In the listing below, please print the line that contains "Click the Open Source Applications tagline" and every line that follows it, exactly.

## Data:
══════════════════════════════

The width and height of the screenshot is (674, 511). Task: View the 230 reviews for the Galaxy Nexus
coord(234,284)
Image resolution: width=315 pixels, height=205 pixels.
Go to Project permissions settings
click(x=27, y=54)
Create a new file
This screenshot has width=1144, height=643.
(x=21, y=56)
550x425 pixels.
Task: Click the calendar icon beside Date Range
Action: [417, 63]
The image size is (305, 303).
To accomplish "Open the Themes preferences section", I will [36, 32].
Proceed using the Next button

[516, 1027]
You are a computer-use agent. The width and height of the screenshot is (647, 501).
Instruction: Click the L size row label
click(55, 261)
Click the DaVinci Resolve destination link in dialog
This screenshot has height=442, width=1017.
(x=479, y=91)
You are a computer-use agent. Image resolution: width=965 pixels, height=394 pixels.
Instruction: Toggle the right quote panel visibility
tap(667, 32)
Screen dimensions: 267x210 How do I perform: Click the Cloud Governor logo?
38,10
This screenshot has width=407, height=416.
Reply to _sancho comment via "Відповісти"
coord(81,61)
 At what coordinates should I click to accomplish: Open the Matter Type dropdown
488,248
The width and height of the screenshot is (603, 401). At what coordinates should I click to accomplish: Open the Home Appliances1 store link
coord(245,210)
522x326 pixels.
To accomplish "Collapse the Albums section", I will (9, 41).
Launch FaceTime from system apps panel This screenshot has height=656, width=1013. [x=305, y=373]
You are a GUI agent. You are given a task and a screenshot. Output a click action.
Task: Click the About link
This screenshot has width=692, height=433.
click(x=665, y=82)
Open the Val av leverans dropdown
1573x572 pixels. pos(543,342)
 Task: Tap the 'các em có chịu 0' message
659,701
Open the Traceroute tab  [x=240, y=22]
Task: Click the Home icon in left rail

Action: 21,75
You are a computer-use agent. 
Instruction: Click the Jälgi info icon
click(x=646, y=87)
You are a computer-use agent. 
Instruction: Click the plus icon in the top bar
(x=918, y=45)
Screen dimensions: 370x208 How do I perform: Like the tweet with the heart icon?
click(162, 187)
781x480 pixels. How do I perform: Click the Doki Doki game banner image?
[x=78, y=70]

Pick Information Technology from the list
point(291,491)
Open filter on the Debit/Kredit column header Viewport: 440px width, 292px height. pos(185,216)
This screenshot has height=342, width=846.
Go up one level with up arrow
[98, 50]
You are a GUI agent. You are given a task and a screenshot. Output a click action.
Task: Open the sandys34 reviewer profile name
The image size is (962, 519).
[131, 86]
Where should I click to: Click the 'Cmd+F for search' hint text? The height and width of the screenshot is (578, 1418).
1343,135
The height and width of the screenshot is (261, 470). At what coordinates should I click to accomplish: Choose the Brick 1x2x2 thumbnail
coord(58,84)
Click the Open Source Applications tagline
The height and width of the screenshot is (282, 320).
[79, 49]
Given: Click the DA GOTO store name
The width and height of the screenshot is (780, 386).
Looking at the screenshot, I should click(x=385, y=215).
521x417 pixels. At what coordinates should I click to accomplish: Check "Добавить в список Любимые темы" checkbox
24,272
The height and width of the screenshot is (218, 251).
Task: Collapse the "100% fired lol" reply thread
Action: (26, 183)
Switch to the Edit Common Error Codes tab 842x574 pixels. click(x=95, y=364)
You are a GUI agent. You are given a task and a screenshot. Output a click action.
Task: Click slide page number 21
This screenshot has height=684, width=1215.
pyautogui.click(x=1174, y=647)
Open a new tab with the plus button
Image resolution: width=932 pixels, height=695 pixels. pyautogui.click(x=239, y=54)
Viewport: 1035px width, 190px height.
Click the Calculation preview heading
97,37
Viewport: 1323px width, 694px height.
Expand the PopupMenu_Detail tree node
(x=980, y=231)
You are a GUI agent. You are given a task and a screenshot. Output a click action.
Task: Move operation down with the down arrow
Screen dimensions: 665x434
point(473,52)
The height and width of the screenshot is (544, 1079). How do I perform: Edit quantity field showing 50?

══════════════════════════════

## Task result:
Click the Open Source Applications tagline
The height and width of the screenshot is (282, 320).
[79, 49]
Given: Click the DA GOTO store name
The width and height of the screenshot is (780, 386).
Looking at the screenshot, I should click(x=385, y=215).
521x417 pixels. At what coordinates should I click to accomplish: Check "Добавить в список Любимые темы" checkbox
24,272
The height and width of the screenshot is (218, 251).
Task: Collapse the "100% fired lol" reply thread
Action: (26, 183)
Switch to the Edit Common Error Codes tab 842x574 pixels. click(x=95, y=364)
You are a GUI agent. You are given a task and a screenshot. Output a click action.
Task: Click slide page number 21
This screenshot has height=684, width=1215.
pyautogui.click(x=1174, y=647)
Open a new tab with the plus button
Image resolution: width=932 pixels, height=695 pixels. pyautogui.click(x=239, y=54)
Viewport: 1035px width, 190px height.
Click the Calculation preview heading
97,37
Viewport: 1323px width, 694px height.
Expand the PopupMenu_Detail tree node
(x=980, y=231)
You are a GUI agent. You are given a task and a screenshot. Output a click action.
Task: Move operation down with the down arrow
Screen dimensions: 665x434
point(473,52)
The height and width of the screenshot is (544, 1079). How do I perform: Edit quantity field showing 50?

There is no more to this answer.